[HN Gopher] Corrected UTF-8 (2022)
___________________________________________________________________
Corrected UTF-8 (2022)
Author : RGBCube
Score : 29 points
Date : 2025-07-03 15:29 UTC (3 days ago)
(HTM) web link (www.owlfolio.org)
(TXT) w3m dump (www.owlfolio.org)
| chowells wrote:
| Forbidding \r\n line endings _in the encoding_ just sort of sinks
| the whole idea. The first couple ideas are nice, but then you
| suddenly get normative with what characters are allowed to be
| encoded? That creates a very large initial hurdle to clear to get
| people to use your encoding. Suddenly you need to forbid specific
| texts, instead of just handling everything. Why put such a huge
| footgun in your system when it 's not necessary?
| jmclnx wrote:
| Many things makes sense to me, but as we can all guess, this
| will never become a thing :(
|
| But the "magic number" thing to me is a waste of space. If this
| standard is accepted, if no magic number you have corrected
| UTF-8.
|
| As for \r\n, not a big deal to me. I would like to see if
| forbidden if only to force Microsoft to use \n like UN*X and
| Apple.
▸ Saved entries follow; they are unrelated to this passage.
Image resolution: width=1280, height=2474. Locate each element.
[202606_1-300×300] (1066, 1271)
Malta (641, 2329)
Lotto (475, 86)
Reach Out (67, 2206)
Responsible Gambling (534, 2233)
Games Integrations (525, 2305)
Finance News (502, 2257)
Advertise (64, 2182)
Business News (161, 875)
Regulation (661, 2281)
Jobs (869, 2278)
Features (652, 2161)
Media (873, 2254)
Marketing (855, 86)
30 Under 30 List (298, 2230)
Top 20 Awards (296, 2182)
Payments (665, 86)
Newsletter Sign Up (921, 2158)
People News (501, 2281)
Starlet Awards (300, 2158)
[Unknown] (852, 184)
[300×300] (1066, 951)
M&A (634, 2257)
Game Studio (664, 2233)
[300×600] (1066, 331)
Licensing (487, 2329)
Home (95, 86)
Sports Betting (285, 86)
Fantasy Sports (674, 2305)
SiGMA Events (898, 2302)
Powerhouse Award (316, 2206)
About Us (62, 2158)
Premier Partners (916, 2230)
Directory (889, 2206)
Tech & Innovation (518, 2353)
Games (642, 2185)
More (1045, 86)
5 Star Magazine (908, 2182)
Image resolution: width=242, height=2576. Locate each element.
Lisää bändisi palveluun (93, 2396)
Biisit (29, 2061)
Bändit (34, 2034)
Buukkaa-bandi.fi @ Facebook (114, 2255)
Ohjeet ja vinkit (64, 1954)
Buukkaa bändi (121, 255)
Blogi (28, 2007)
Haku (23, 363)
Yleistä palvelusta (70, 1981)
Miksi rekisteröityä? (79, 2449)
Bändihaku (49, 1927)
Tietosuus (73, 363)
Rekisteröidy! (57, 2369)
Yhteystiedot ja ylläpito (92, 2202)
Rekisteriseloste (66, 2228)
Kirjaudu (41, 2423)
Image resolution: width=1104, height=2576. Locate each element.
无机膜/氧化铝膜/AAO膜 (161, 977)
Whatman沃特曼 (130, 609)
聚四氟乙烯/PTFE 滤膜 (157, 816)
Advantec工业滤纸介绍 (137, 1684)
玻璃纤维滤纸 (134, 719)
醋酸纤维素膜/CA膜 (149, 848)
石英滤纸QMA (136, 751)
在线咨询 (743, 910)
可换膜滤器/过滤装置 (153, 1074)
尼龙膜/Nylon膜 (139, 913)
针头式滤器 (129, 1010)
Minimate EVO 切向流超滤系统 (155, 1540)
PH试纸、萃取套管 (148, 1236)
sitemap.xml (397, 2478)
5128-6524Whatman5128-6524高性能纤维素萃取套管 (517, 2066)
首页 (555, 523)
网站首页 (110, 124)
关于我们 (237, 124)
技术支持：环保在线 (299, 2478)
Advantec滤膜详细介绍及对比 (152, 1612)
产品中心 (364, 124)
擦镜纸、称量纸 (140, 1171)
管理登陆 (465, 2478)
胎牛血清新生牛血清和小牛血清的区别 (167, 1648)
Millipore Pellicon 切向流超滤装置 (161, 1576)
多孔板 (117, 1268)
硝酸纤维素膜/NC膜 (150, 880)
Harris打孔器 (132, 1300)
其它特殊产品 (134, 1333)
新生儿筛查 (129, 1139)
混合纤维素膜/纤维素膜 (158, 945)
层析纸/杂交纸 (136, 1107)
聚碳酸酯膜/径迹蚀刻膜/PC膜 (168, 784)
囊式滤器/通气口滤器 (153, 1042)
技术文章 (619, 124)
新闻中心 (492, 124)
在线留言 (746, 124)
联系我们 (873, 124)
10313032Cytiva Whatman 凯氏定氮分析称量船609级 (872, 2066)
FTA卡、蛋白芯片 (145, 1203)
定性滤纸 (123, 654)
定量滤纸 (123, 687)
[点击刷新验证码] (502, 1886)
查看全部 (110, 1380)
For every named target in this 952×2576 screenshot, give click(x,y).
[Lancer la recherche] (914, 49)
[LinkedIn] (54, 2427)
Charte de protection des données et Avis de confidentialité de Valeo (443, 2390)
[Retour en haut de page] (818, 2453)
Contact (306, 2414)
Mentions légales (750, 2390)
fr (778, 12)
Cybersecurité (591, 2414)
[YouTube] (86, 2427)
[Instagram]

I still need to deal with \r\n in files showing up every
| so often.
| _kst_ wrote:
| "If this standard is accepted, if no magic number you have
| corrected UTF-8."
|
| That's true only if "corrected UTF-8" is accepted _and_
| existing UTF-8 becomes obsolete. That can 't happen. There's
| too much existing UTF-8 text that will never be translated to
| a newer standard.
| Dwedit wrote:
| Magic numbers do appear a lot in C# programs. The default
| text encoder will output a BOM marker.
| oleganza wrote:
| Magic prefix (similar to byte-order-mark, BOM) is also killing
| the idea. The reason for success of any standard is the ability
| to establish consensus while navigating existing constraints.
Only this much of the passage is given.